-- Work instruction --
From the line containing "Advanced Search (58, 2179)" down to the line containing "In den Warenkorb (128, 609)" in the records below, reproduce every line exactly, ends included, and omit all others.

-- Given records --
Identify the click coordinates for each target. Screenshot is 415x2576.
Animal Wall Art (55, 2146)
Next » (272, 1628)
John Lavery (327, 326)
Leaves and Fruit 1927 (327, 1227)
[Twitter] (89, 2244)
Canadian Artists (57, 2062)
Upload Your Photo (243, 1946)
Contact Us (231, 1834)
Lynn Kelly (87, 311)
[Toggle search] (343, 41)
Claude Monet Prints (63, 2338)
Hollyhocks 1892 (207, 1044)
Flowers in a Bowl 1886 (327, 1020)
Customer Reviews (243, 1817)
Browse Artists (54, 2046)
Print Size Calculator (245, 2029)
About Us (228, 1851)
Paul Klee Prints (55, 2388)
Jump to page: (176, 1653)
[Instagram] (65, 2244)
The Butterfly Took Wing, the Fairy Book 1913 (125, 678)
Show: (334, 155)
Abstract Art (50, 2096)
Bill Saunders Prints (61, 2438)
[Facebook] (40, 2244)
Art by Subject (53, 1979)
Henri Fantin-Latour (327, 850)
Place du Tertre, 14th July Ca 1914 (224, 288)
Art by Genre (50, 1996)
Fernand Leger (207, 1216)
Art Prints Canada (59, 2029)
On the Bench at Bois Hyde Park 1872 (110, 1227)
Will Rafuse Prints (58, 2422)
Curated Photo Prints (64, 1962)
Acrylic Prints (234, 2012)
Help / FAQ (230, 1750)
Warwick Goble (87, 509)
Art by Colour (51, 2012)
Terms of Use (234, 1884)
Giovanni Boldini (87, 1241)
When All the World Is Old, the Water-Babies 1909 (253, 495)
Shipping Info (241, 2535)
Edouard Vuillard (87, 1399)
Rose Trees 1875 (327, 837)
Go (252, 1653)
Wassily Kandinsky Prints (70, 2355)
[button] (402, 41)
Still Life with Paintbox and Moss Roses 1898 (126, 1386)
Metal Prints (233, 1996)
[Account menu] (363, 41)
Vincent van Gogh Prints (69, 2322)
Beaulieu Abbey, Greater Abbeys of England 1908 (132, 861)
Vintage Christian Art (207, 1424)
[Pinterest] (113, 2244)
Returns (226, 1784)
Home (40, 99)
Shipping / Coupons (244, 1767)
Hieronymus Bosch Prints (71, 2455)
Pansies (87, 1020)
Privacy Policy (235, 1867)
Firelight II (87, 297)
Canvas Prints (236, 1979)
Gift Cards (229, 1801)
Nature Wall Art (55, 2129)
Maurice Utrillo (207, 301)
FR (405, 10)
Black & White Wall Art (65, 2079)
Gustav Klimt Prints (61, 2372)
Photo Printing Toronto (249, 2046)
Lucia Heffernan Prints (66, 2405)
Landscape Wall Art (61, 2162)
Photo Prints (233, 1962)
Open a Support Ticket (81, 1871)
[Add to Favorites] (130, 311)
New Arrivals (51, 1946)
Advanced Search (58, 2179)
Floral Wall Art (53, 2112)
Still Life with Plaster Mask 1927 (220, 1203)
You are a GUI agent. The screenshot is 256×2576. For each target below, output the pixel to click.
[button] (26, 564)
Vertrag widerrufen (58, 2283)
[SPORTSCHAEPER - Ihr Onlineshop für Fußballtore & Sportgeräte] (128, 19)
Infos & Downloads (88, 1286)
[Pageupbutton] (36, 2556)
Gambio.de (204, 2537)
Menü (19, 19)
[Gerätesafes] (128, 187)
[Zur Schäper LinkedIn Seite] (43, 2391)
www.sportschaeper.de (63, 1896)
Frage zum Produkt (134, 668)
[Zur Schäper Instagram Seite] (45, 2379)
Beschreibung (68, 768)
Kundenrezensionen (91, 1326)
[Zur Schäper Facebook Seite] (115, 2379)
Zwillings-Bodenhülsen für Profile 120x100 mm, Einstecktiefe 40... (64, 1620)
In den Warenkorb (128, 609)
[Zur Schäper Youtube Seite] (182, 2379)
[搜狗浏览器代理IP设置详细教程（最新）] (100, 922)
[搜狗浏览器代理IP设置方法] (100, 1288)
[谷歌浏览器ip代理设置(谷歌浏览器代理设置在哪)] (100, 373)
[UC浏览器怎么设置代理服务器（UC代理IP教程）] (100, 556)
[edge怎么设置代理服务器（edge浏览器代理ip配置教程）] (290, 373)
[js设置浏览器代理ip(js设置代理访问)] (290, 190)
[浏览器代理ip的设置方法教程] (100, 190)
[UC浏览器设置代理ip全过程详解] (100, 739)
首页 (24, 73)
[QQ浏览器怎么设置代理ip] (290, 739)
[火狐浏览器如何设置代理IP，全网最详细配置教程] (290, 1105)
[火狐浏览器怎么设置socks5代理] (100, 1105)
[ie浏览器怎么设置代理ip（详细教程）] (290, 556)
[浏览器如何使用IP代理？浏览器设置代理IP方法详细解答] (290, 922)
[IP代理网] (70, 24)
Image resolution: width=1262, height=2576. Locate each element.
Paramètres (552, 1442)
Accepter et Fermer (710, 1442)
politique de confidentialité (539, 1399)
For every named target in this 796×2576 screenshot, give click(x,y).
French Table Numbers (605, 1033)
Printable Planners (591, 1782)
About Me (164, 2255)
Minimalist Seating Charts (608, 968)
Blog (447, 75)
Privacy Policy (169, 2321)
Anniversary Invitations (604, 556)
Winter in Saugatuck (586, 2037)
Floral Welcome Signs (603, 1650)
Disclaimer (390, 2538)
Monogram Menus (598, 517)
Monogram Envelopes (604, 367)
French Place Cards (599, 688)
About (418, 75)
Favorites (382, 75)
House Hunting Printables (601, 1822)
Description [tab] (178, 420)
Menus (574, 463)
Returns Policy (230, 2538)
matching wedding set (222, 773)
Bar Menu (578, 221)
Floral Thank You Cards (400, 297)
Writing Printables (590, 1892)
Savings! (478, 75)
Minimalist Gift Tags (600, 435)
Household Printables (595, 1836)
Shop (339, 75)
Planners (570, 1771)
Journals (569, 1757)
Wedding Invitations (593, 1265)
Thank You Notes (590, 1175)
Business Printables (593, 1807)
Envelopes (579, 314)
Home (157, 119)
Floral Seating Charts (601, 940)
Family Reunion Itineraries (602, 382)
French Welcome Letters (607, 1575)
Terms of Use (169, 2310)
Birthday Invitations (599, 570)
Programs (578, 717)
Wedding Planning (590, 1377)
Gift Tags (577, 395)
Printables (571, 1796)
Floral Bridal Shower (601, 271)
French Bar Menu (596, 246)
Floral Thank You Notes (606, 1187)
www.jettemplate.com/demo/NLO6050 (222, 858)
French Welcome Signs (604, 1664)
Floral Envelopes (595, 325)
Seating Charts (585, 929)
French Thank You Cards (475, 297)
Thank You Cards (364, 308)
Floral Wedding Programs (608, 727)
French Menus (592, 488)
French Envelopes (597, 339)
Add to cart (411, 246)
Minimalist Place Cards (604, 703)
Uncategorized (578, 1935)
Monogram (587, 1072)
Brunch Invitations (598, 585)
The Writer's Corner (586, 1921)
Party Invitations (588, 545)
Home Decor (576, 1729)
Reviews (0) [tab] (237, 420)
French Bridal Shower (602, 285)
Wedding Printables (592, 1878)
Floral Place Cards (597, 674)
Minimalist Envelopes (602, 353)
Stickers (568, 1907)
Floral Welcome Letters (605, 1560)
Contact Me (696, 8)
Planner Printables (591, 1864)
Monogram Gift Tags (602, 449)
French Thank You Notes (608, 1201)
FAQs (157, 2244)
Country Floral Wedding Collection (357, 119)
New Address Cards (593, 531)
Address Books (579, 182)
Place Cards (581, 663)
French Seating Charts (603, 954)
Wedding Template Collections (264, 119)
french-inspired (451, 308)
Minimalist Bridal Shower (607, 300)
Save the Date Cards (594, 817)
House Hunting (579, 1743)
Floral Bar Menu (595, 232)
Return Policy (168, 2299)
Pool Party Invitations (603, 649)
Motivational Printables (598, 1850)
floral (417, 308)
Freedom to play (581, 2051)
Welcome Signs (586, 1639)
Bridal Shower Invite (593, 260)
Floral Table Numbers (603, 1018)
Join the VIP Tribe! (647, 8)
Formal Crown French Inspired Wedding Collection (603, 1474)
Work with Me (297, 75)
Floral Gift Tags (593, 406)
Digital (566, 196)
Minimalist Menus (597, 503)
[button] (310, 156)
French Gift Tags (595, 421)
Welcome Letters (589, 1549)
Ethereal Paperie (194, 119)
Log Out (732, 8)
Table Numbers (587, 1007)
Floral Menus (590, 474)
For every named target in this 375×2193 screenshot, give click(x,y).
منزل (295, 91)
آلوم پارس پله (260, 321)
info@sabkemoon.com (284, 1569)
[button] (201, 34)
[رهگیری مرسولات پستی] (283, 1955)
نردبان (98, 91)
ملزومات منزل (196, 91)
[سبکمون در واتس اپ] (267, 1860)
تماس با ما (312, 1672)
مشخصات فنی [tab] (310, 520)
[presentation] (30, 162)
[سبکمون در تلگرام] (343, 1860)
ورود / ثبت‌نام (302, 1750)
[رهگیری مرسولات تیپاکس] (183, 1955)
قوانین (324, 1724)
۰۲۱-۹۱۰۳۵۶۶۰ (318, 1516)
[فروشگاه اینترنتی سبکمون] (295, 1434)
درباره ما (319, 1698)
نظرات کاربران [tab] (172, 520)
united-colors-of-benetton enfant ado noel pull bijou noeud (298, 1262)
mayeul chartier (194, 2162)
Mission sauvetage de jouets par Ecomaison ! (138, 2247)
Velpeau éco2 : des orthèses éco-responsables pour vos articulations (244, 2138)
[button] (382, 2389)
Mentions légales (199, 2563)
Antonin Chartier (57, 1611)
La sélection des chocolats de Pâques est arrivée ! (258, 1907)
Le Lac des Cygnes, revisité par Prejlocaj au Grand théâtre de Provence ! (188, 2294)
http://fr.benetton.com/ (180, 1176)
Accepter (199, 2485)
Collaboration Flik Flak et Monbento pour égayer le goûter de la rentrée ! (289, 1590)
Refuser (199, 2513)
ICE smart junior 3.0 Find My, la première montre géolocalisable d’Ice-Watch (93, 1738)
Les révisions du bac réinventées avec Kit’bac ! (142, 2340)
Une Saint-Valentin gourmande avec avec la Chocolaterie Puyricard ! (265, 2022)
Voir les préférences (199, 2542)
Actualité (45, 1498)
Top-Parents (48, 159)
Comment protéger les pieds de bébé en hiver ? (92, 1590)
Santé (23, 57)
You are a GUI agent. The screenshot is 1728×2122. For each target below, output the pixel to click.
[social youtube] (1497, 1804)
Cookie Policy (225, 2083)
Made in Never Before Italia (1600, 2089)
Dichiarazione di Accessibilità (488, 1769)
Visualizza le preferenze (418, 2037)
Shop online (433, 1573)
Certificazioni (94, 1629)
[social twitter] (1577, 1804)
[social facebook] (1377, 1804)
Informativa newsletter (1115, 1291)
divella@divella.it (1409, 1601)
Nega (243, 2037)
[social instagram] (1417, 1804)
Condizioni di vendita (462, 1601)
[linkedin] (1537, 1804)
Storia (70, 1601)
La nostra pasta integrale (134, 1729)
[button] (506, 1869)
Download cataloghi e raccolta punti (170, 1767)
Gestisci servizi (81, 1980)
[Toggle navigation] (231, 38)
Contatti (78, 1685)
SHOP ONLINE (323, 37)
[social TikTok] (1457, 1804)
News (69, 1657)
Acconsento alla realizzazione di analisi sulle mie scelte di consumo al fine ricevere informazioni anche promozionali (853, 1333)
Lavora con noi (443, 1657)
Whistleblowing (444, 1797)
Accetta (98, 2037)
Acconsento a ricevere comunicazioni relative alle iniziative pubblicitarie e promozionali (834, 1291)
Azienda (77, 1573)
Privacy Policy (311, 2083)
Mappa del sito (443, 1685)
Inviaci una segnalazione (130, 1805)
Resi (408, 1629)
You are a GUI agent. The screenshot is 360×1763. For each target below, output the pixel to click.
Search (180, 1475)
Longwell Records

-- Task answer --
Advanced Search (58, 2179)
Floral Wall Art (53, 2112)
Still Life with Plaster Mask 1927 (220, 1203)
You are a GUI agent. The screenshot is 256×2576. For each target below, output the pixel to click.
[button] (26, 564)
Vertrag widerrufen (58, 2283)
[SPORTSCHAEPER - Ihr Onlineshop für Fußballtore & Sportgeräte] (128, 19)
Infos & Downloads (88, 1286)
[Pageupbutton] (36, 2556)
Gambio.de (204, 2537)
Menü (19, 19)
[Gerätesafes] (128, 187)
[Zur Schäper LinkedIn Seite] (43, 2391)
www.sportschaeper.de (63, 1896)
Frage zum Produkt (134, 668)
[Zur Schäper Instagram Seite] (45, 2379)
Beschreibung (68, 768)
Kundenrezensionen (91, 1326)
[Zur Schäper Facebook Seite] (115, 2379)
Zwillings-Bodenhülsen für Profile 120x100 mm, Einstecktiefe 40... (64, 1620)
In den Warenkorb (128, 609)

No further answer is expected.